Every entry in the listing below has to be transcribed exactly.

*Listed entries*.
+ + + + +

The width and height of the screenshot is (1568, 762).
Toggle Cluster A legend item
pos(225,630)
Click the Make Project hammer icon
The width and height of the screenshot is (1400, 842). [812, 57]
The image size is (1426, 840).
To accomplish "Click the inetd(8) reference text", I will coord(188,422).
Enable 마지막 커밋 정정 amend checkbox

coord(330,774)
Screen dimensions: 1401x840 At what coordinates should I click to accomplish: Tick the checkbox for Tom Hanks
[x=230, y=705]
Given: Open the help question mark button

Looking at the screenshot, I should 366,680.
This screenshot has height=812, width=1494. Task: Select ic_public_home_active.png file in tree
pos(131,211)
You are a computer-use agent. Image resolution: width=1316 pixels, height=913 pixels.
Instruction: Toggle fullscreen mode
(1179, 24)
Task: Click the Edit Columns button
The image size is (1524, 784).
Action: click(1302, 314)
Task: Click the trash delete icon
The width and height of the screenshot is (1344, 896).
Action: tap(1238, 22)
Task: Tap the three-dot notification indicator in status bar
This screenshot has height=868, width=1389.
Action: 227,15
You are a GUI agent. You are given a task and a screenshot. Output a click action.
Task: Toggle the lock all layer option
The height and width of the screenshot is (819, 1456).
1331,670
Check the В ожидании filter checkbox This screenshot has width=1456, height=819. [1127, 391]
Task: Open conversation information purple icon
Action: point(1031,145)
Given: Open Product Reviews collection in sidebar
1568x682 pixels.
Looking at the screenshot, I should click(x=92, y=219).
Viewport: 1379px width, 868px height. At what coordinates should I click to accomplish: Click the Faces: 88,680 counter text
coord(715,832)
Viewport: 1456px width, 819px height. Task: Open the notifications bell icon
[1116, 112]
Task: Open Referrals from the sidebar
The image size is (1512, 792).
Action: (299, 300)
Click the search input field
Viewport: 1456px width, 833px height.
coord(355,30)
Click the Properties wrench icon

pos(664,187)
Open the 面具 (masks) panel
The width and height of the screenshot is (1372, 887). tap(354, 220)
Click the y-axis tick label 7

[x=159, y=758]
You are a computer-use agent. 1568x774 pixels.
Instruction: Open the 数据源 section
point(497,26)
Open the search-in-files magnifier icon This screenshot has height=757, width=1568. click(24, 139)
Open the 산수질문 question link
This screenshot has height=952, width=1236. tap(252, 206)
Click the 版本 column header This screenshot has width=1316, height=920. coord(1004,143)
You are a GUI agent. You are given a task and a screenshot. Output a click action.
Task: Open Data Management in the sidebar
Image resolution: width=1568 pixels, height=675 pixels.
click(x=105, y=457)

+ + + + +

*Response to this task*.
The width and height of the screenshot is (1568, 762).
Toggle Cluster A legend item
pos(225,630)
Click the Make Project hammer icon
The width and height of the screenshot is (1400, 842). [812, 57]
The image size is (1426, 840).
To accomplish "Click the inetd(8) reference text", I will coord(188,422).
Enable 마지막 커밋 정정 amend checkbox

coord(330,774)
Screen dimensions: 1401x840 At what coordinates should I click to accomplish: Tick the checkbox for Tom Hanks
[x=230, y=705]
Given: Open the help question mark button

Looking at the screenshot, I should 366,680.
This screenshot has height=812, width=1494. Task: Select ic_public_home_active.png file in tree
pos(131,211)
You are a computer-use agent. Image resolution: width=1316 pixels, height=913 pixels.
Instruction: Toggle fullscreen mode
(1179, 24)
Task: Click the Edit Columns button
The image size is (1524, 784).
Action: click(1302, 314)
Task: Click the trash delete icon
The width and height of the screenshot is (1344, 896).
Action: tap(1238, 22)
Task: Tap the three-dot notification indicator in status bar
This screenshot has height=868, width=1389.
Action: 227,15
You are a GUI agent. You are given a task and a screenshot. Output a click action.
Task: Toggle the lock all layer option
The height and width of the screenshot is (819, 1456).
1331,670
Check the В ожидании filter checkbox This screenshot has width=1456, height=819. [1127, 391]
Task: Open conversation information purple icon
Action: point(1031,145)
Given: Open Product Reviews collection in sidebar
1568x682 pixels.
Looking at the screenshot, I should click(x=92, y=219).
Viewport: 1379px width, 868px height. At what coordinates should I click to accomplish: Click the Faces: 88,680 counter text
coord(715,832)
Viewport: 1456px width, 819px height. Task: Open the notifications bell icon
[1116, 112]
Task: Open Referrals from the sidebar
The image size is (1512, 792).
Action: (299, 300)
Click the search input field
Viewport: 1456px width, 833px height.
coord(355,30)
Click the Properties wrench icon

pos(664,187)
Open the 面具 (masks) panel
The width and height of the screenshot is (1372, 887). tap(354, 220)
Click the y-axis tick label 7

[x=159, y=758]
You are a computer-use agent. 1568x774 pixels.
Instruction: Open the 数据源 section
point(497,26)
Open the search-in-files magnifier icon This screenshot has height=757, width=1568. click(24, 139)
Open the 산수질문 question link
This screenshot has height=952, width=1236. tap(252, 206)
Click the 版本 column header This screenshot has width=1316, height=920. coord(1004,143)
You are a GUI agent. You are given a task and a screenshot. Output a click action.
Task: Open Data Management in the sidebar
Image resolution: width=1568 pixels, height=675 pixels.
click(x=105, y=457)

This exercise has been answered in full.